BRIEF:
What lines in the data below mention the string "agent"? Copy them out.

(DATA RECORDS Opens)

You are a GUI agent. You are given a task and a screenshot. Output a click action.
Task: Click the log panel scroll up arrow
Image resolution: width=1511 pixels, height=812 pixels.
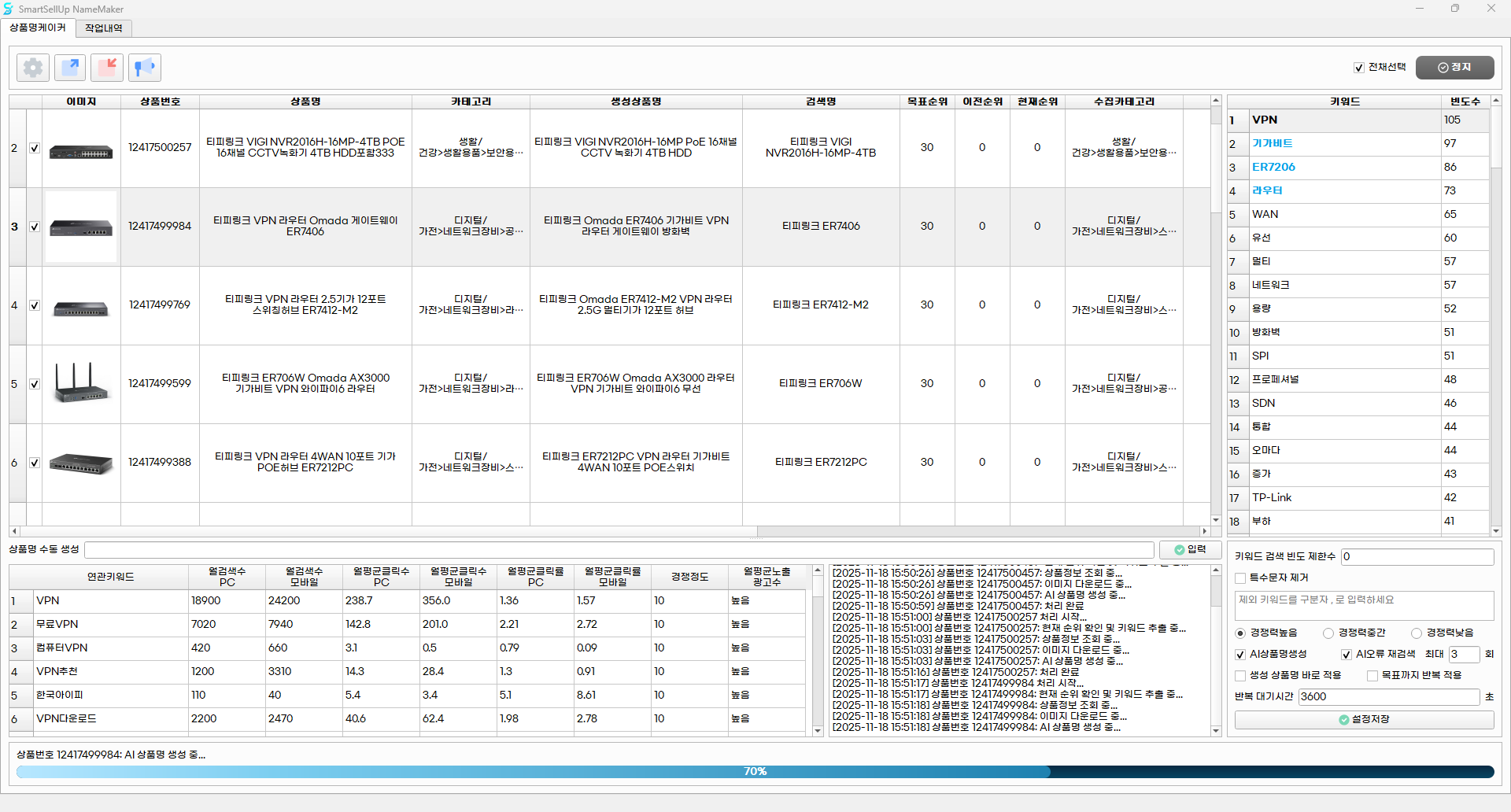(1216, 570)
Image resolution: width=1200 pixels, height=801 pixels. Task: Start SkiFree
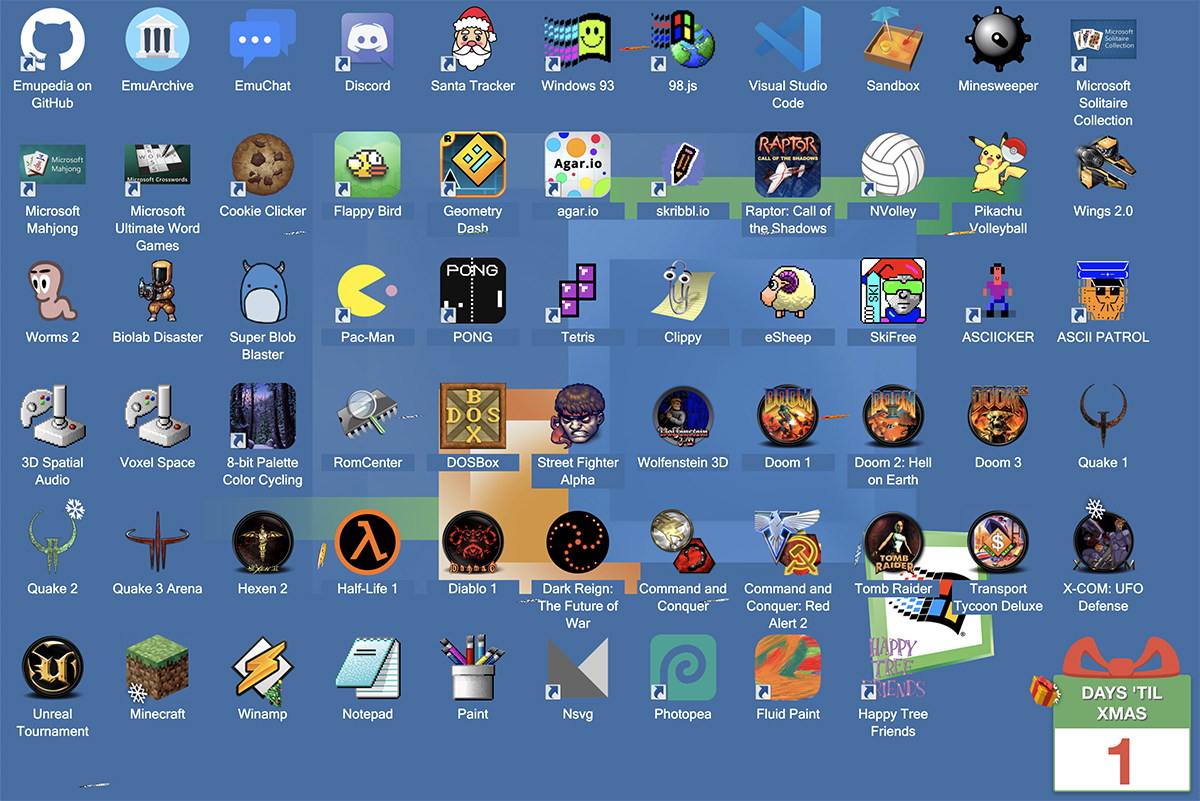(x=893, y=290)
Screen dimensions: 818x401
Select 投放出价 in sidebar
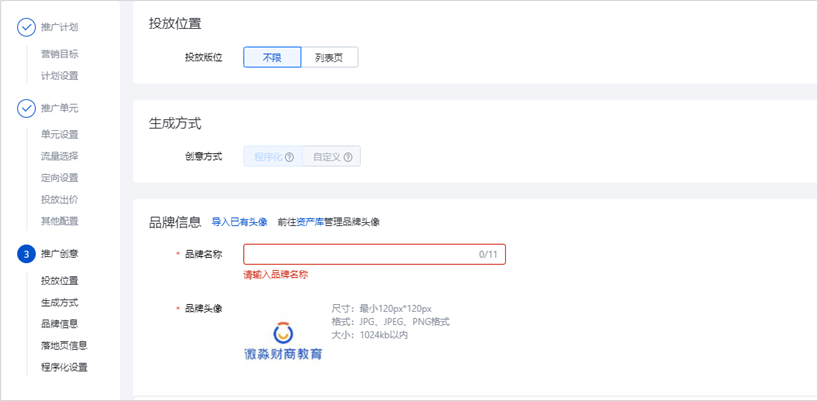coord(59,200)
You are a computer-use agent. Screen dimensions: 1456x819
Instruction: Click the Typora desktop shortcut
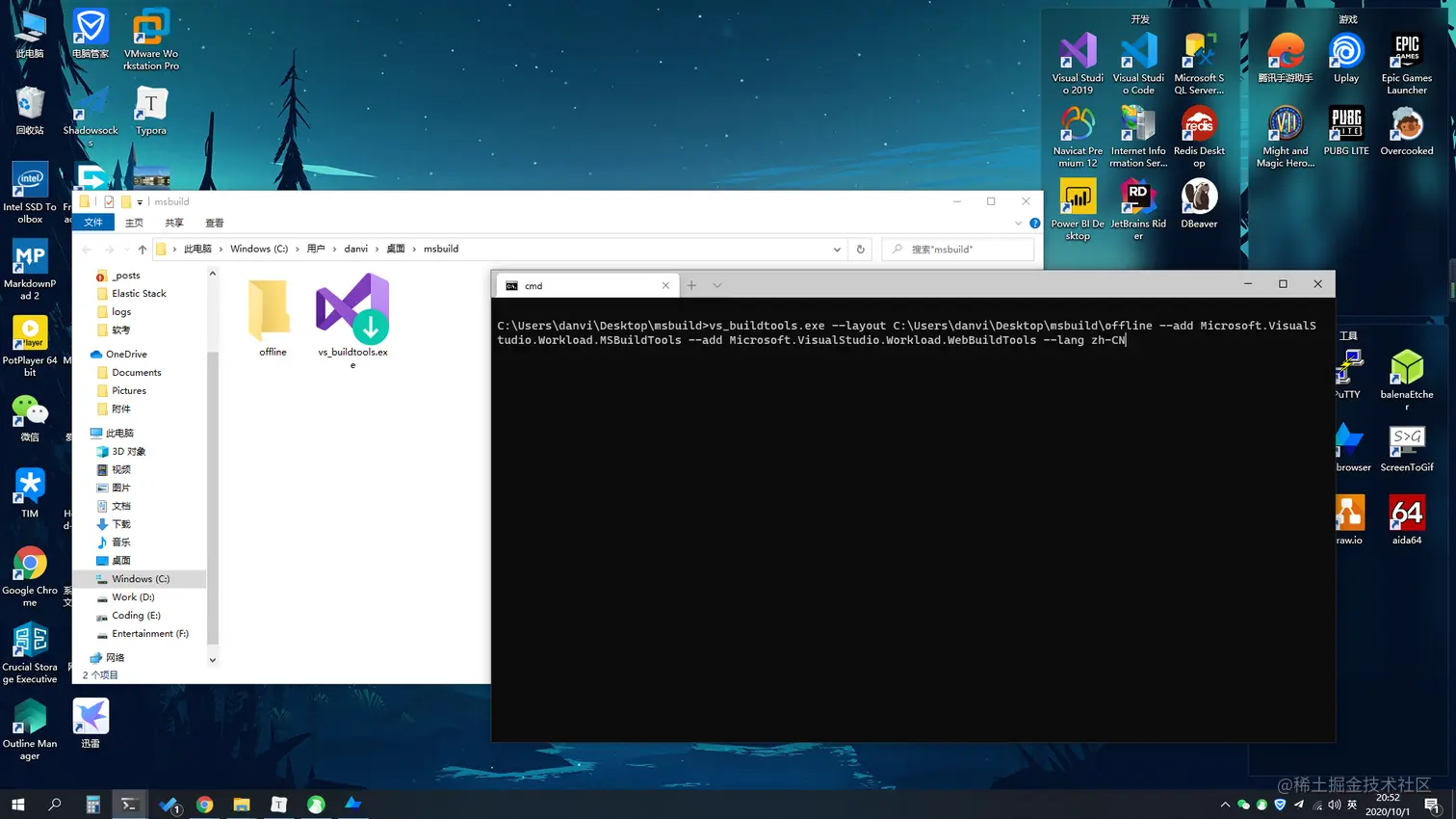point(151,111)
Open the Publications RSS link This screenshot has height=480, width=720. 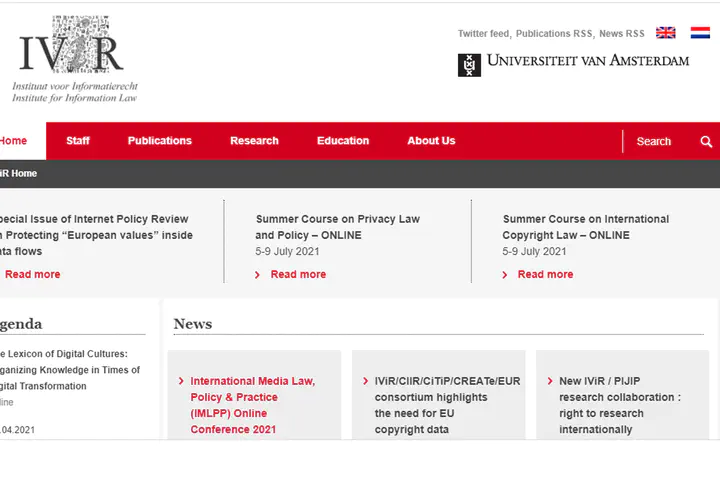tap(555, 34)
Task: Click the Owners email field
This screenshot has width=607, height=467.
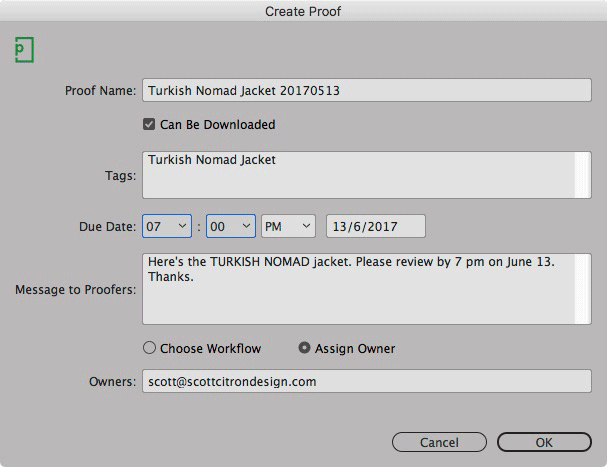Action: point(367,381)
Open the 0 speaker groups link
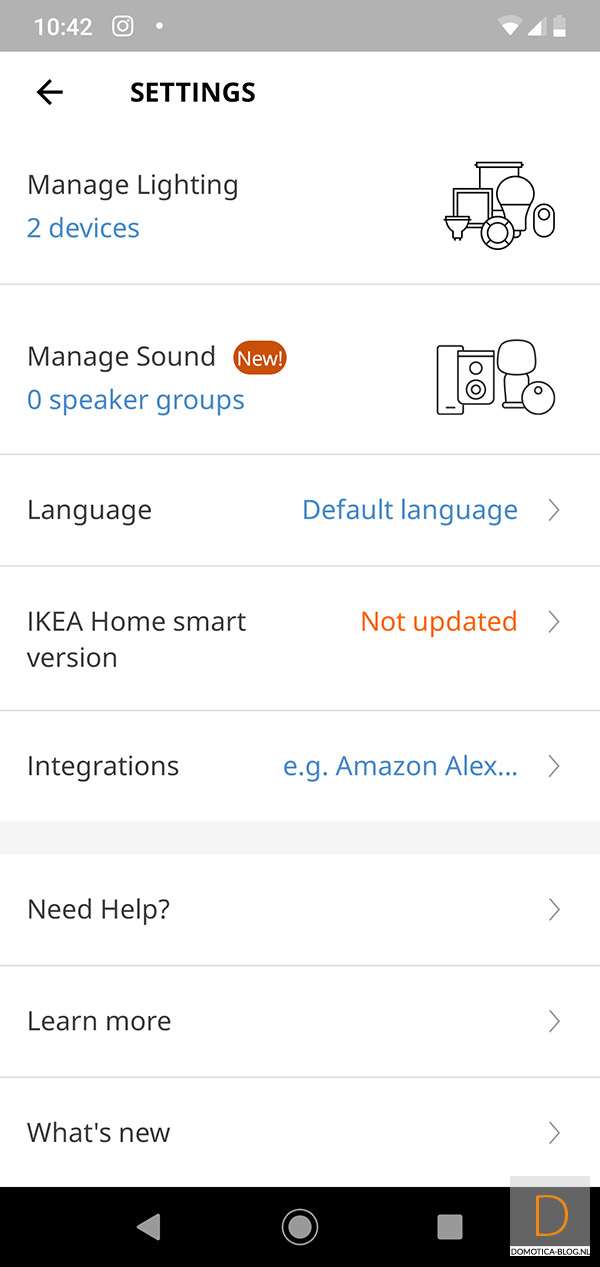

(DATA RECORDS Closes)

RESULT OF THE EXERCISE:
You are a GUI agent. You are given a task and a screenshot. Output a click action.
You are a computer-use agent. Screen dimensions: 1456x819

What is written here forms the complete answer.